Phylogenetic and functional diversity are routinely quantified in community ecology to understand species co-occurrence. Such analyses typically also quantify phylogenetic signal in trait data for the species in the assemblage. While this work is interesting, the integration of phylogenetic information with trait data in the context of species assemblages will be most informative on larger spatial scales with denser taxonomic sampling. In other words, it is nearly impossible to make robust inferences about the evolution of traits as it relates to community assembly using local scale community inventories. This has slowed progress towards an interesting synthesis of community ecology and evolutionary history and the phylogenetic and functional dimensions of biodiversity.
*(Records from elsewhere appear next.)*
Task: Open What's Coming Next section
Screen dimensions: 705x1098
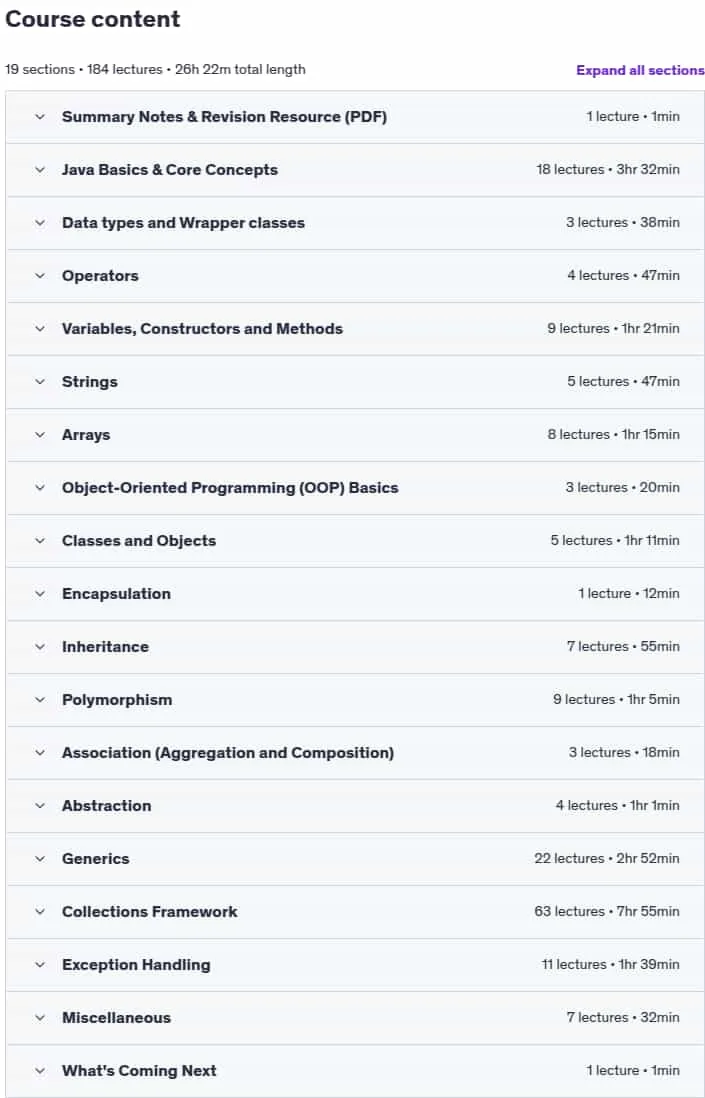Action: pos(355,1071)
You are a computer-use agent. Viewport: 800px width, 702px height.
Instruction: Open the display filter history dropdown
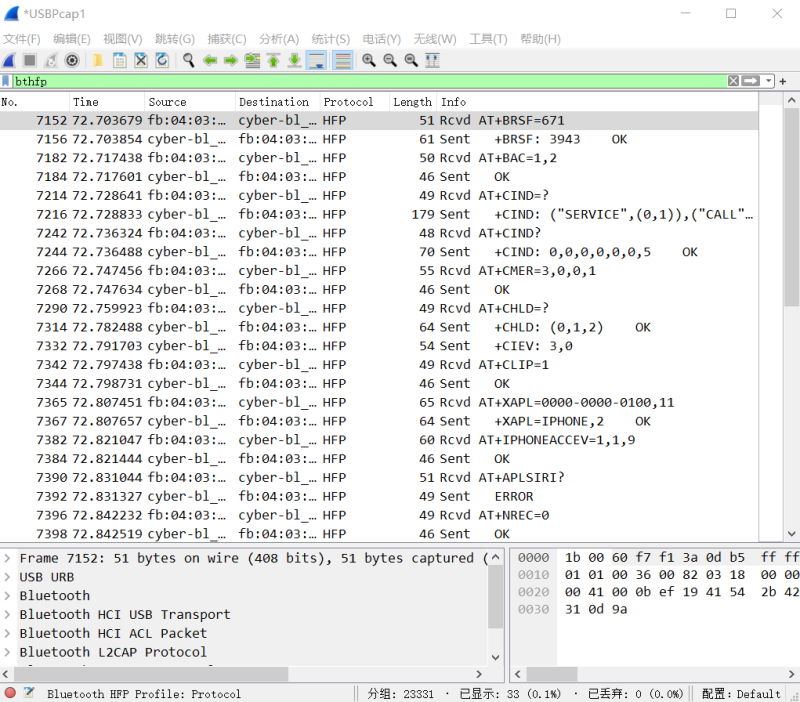(768, 81)
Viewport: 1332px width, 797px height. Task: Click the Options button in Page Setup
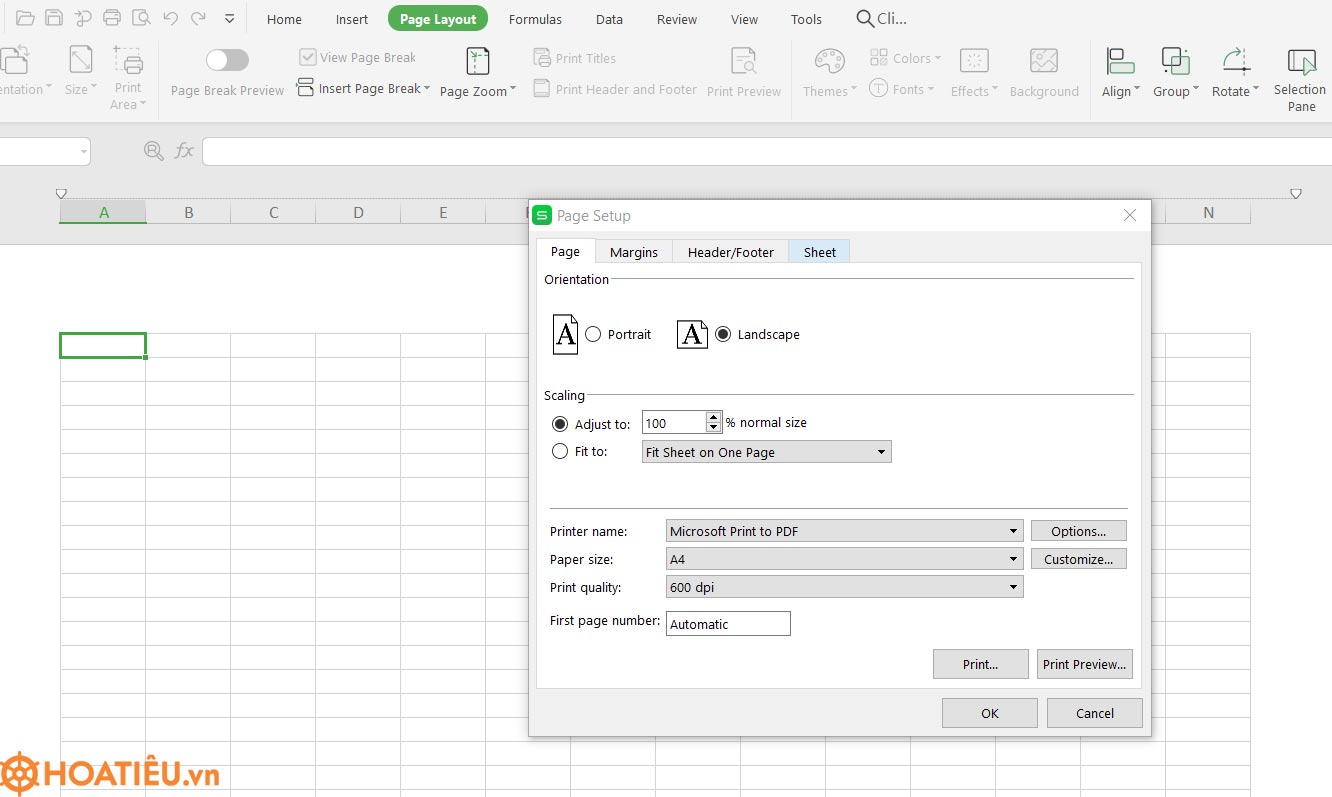point(1078,530)
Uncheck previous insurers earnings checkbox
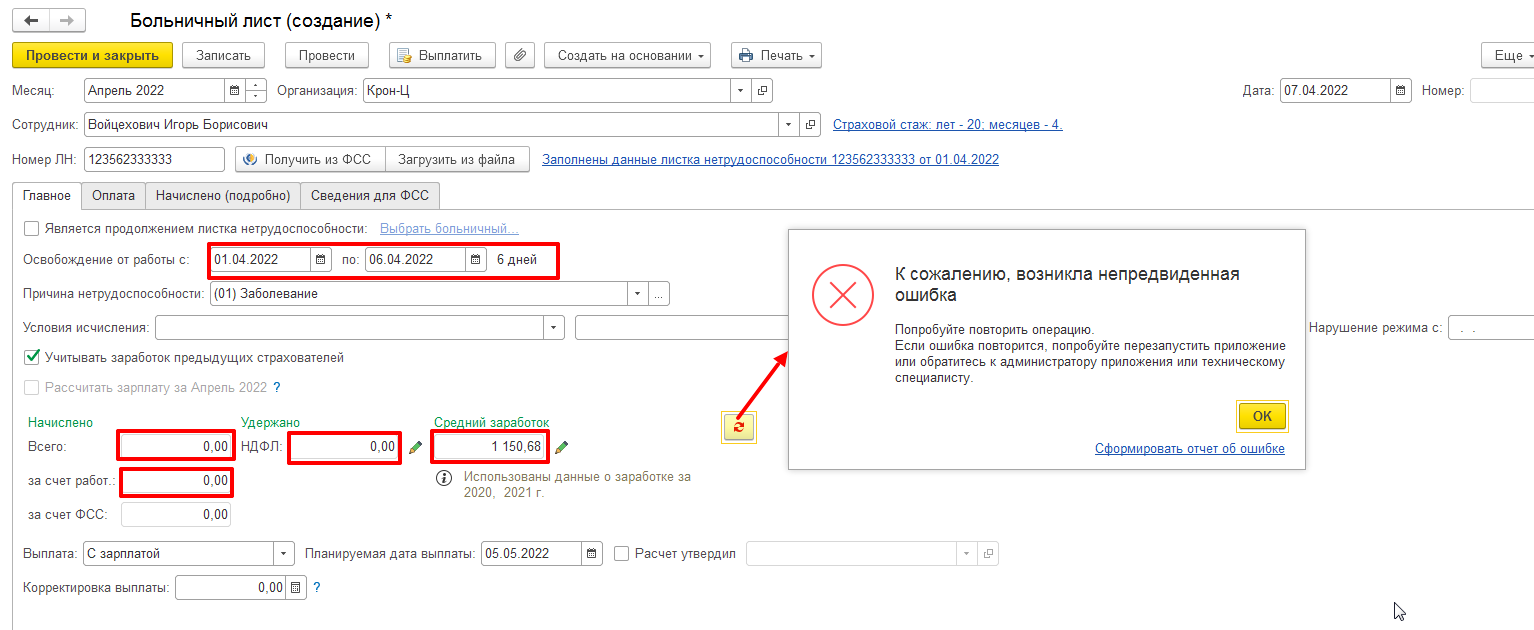This screenshot has width=1534, height=630. pos(32,357)
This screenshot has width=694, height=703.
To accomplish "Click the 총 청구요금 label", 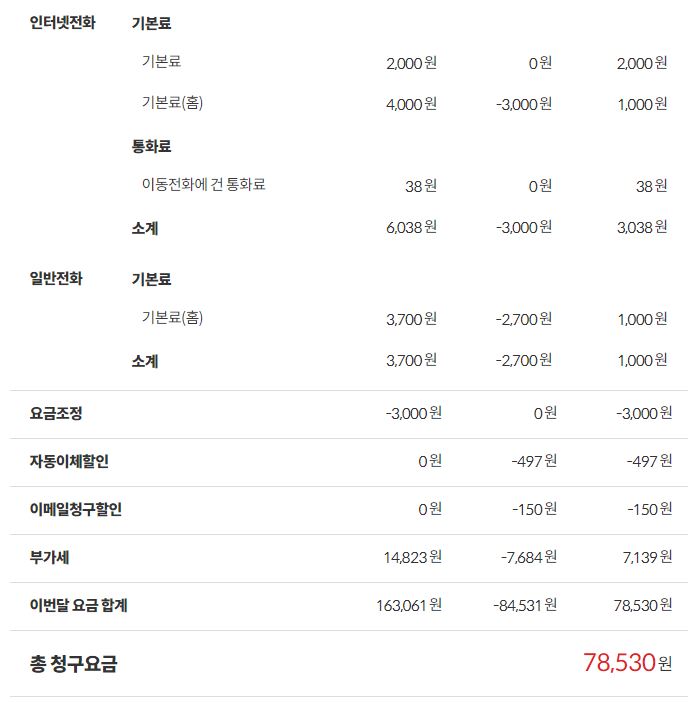I will point(73,663).
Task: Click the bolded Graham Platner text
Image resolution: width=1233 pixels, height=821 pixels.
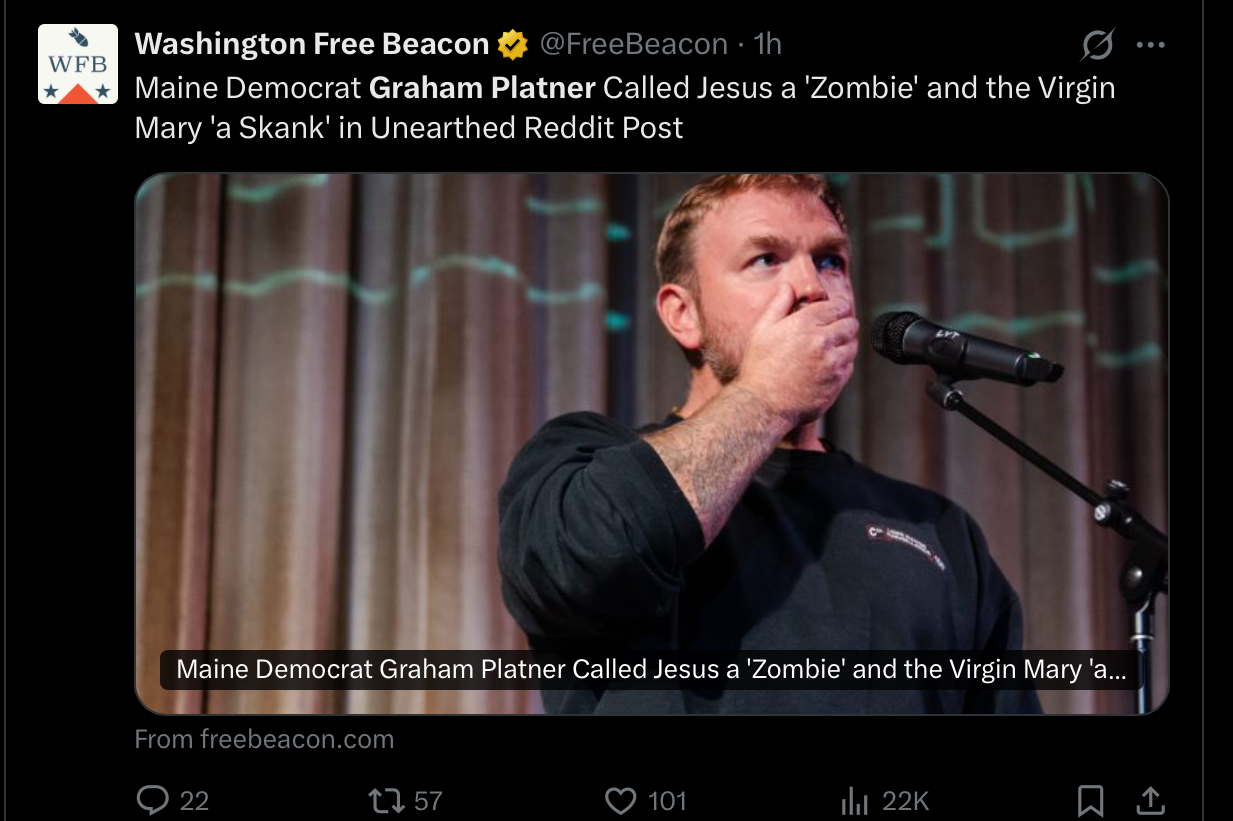Action: (x=482, y=88)
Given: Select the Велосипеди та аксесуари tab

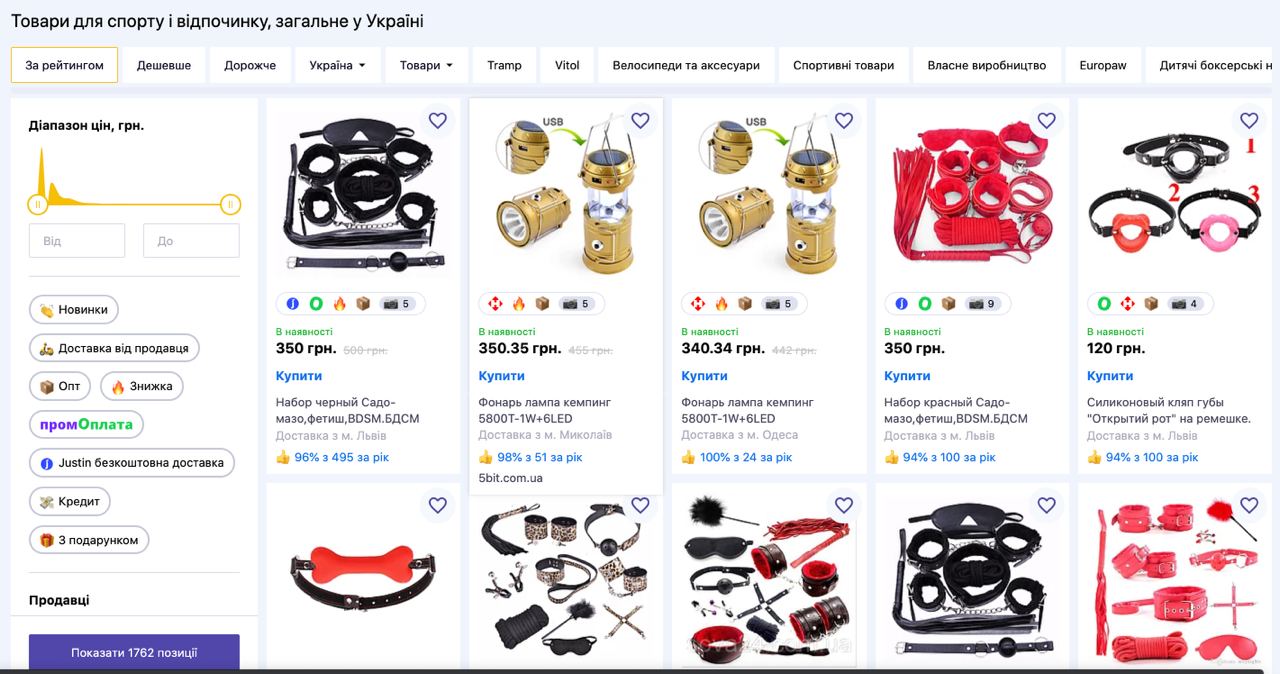Looking at the screenshot, I should point(686,65).
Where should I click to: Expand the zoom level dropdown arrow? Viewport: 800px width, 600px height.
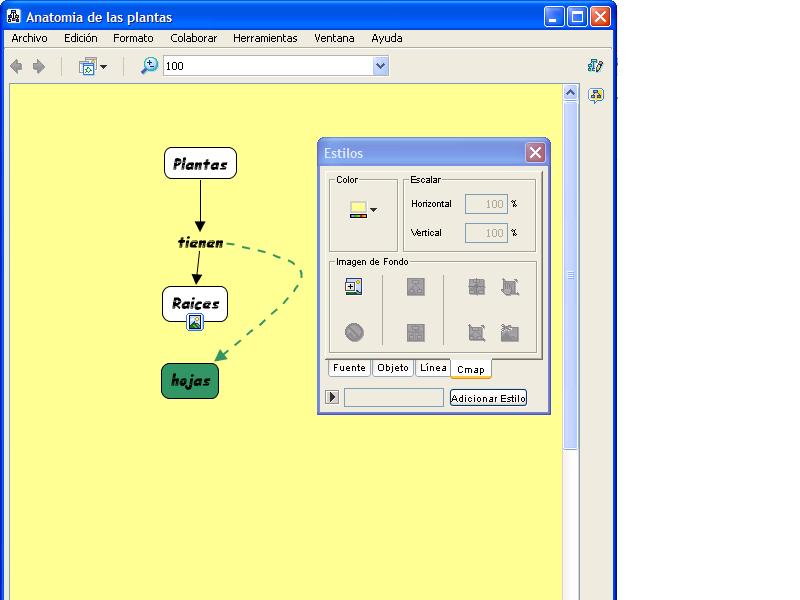click(x=380, y=66)
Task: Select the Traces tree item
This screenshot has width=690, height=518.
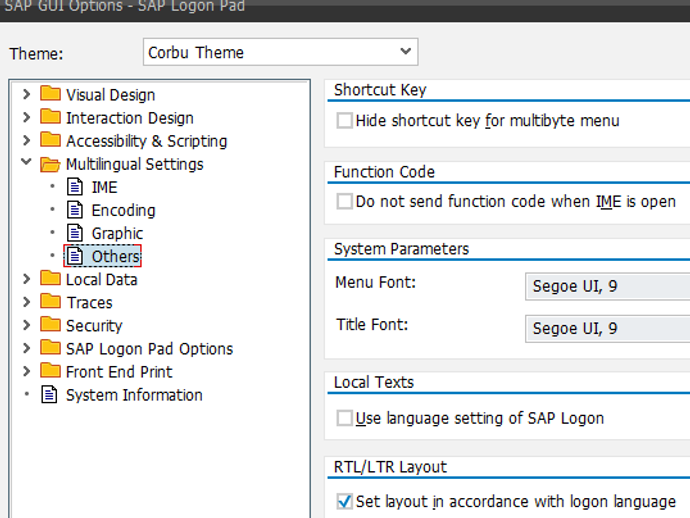Action: coord(89,302)
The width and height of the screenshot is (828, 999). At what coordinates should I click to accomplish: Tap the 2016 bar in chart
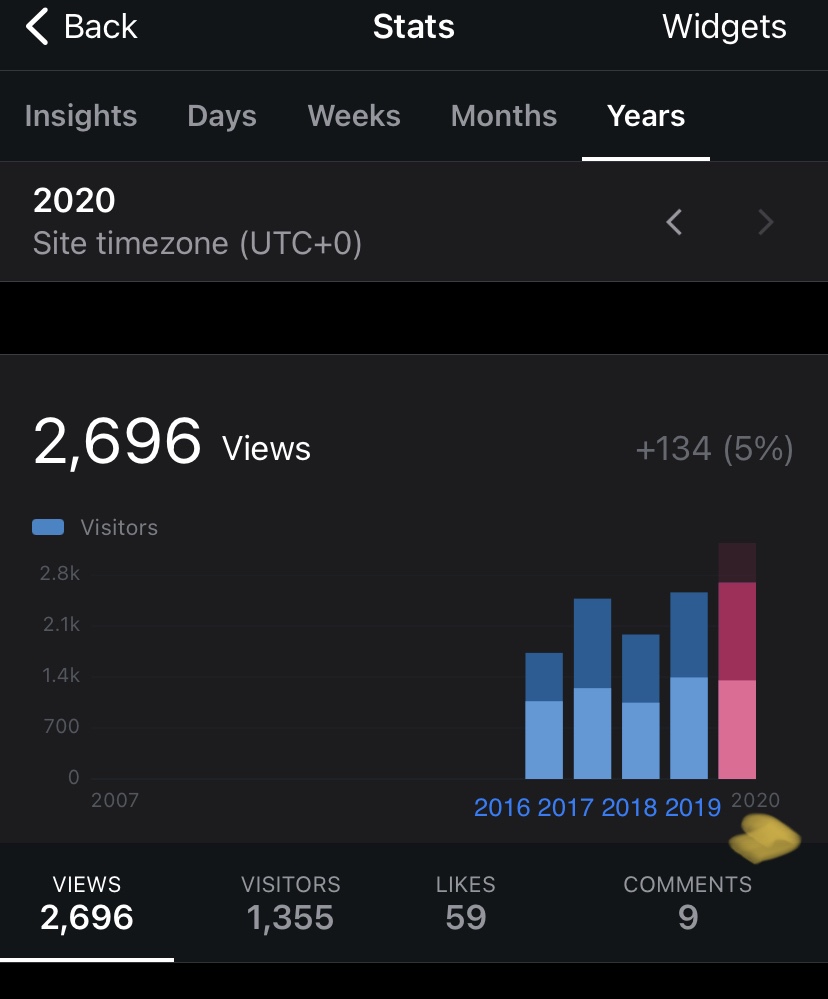point(544,716)
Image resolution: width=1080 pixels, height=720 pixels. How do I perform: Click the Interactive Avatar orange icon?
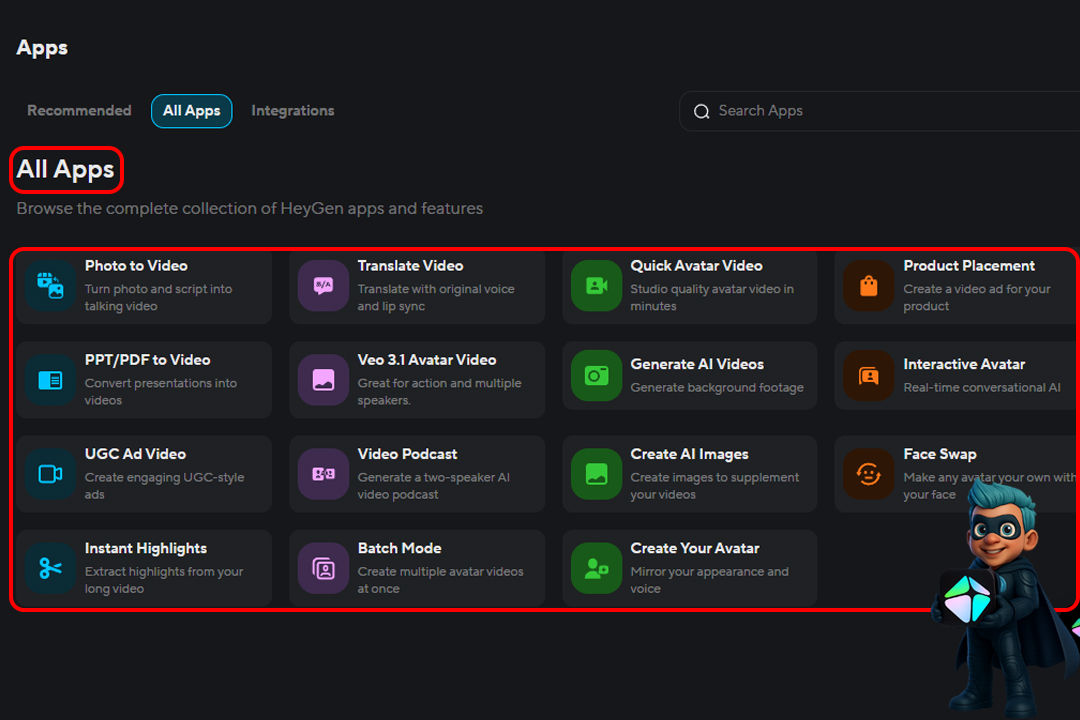(868, 375)
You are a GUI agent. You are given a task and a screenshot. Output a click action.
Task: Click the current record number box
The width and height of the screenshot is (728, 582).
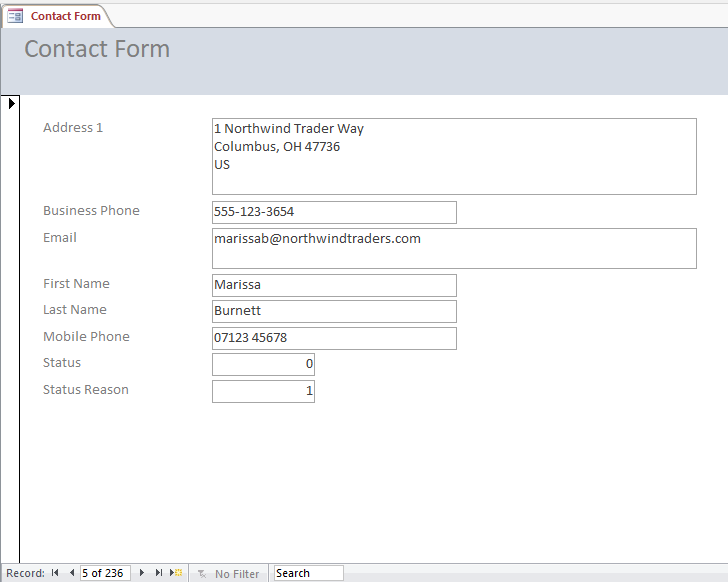pos(105,573)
Here we scale out the community phylogenetics research program to trace trait evolution on large molecular phylogenies containing the species from local assemblages around the world while placing this information back into the context of local scale assemblages. The work uses a large molecular phylogeny and detailed trait information for the species found in 14 Center for Tropical Forest Science forest plots located in temperate and tropical forests in Asia and the Americas.  We first identify nodes that are hot spots and cold spots of functional diversity within the large phylogeny. Next, we quantify whether these nodes contain species that are typically over-represented individual forest plots indicating that a locally dominate lineage is spectacularly functionally diverse or poor. Finally, we quantify whether these lineages tend to have species that co-occur on very fine scales. 

Results/Conclusions

The results show that there are very few nodes within the phylogeny that have a higher than expected degree of functional diversity and that these nodes tend to be terminally distributed. Conversely, there are many nodes with lower than expected functional diversity and these nodes are distributed throughout the phylogeny. Next, we show that lineages that are over-represented in individual forest dynamics plots often are lineages that have lower than expected functional diversity. In other words, species from the dominant lineages in forest plots tend to be functionally similar. Lastly, we show that the species from these dominant lineages that tend to be functionally similar often do not co-occur on local scales. The presentation will end with an argument for transforming community phylogenetics from a field more reliant on using phylogenies as an independent variable for analysis towards a field where densely sampled phylogenies are used as backbone information upon which ecological data can be hung.